My chances are slim — don’t worry, I know.

It’s been made even tougher by the party canceling primaries to shield the president from being challenged. And by Fox News, and the rest of Trump’s lapdog conservative media, denying me airtime. But I’ve been on TV, I’ve served in Congress and I hosted my own talk-radio show. I don’t need the airtime. More than anything else, what’s made this challenge nearly impossible — to a degree that I didn’t fully realize when I first hit the trail — is how brainwashed so many of my fellow Republicans seem to have become. I hate to say it, but the GOP now resembles a cult.

I was already sensing this, but I was slapped hard in the face this past week at the Iowa caucuses: Last Thursday, the president came to Des Moines for one of his narcissistic rallies. I was in Des Moines, too, so I tried to talk to some folks outside the event before they went in — makes sense, right? Here’s a captive audience of Republican voters. But it turned out to be one of the most frustrating (and frankly, sad) experiences I can recall. I asked dozens of people a very simple, straightforward question: “Has President Trump ever told a lie to the American people?” And every single person said, “No.” Never mind that thousands of his misstatements have been meticulously documented. No, they said, he’s never lied.

I brought up his years-old claims that, unlike President Barack Obama, if Trump ever became president, he’d be too busy to play golf. Most people responded by saying they don’t care whether Trump golfs. But three people said that Trump has never golfed since he’s been president. No one said that they thought he did anything wrong with Ukraine. No one knew that our annual deficits just blew past $1 trillion. Everyone believed hundreds of miles of new wall had been built. (Fact check: False!) When I asked whether they thought Mexico was paying for the wall, most people said yes but were at a loss to explain how. On and on it went: CNN was the enemy and Rep. Adam B. Schiff (Calif.), along with the rest of the congressional Democrats, were lying traitors.

I also phone-banked this week, calling potential Republican caucus-goers throughout Iowa. I always knew it when I got a strong Trump supporter on the line by the language they used and the tone that they took: They’d say no president has been attacked like Trump has or no president has had to deal with such hatred and opposition. (Again: Not true!) They’d get defensive and throw out more lies and half-truths: China is paying for the tariffs, Joe Biden was covering up for his son, and Russia didn’t do anything in the 2016 election were all popular. On and on it went: I ended my two hours of phone time each day pretty bummed out by the mis- and disinformation I’d heard.

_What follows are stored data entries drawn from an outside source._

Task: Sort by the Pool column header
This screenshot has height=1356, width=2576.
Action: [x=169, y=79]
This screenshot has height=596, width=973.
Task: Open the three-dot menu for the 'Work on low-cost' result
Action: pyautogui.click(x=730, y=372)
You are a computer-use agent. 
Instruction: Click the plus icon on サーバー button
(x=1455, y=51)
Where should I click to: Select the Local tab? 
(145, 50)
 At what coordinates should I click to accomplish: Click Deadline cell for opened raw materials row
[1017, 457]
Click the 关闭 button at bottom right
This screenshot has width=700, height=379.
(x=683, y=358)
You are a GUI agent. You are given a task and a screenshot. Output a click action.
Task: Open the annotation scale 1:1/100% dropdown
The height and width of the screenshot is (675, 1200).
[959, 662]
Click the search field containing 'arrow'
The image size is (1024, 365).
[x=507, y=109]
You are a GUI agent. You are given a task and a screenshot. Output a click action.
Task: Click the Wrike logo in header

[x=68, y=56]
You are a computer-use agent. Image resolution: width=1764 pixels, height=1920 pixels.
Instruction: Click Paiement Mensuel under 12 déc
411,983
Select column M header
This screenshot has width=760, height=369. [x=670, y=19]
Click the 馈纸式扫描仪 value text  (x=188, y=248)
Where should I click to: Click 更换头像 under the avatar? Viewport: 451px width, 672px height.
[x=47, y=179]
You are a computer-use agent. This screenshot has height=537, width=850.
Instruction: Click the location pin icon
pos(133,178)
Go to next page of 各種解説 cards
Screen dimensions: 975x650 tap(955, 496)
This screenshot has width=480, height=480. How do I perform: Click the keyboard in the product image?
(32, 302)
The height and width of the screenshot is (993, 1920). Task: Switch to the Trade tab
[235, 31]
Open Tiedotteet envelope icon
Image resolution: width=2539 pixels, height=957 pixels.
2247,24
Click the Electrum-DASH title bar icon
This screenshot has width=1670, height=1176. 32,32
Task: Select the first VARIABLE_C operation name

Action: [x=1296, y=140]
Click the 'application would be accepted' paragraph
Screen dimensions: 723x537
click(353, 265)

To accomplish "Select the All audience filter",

Then came Monday night: I went to a caucus and gave a speech to about 3,000 Iowa Republicans. I’ve never been to a MAGA rally, but it sure felt like one. The president’s daughter-in-law, Lara Trump, spoke first and underscored the Trump bottom line: Perfect phone call; Democrats bad; keep America great. Crowd goes wild. I then got up to make my pitch, and — as you may have seen — it didn’t go well. I got booed for saying that our party needed to do some soul-searching. I said the party is going to be a party of old white men unless we become more inclusive. More boos. I said we shouldn’t be okay with a president who lies all the time. I said we need a president who’s decent, not cruel. I said, you might enjoy Trump’s mean tweets, but most people don’t. I said we must be better than a president who makes every day about himself. Boos. And more boos. One woman yelled that she loves the president’s tweets. The crowd cheered her.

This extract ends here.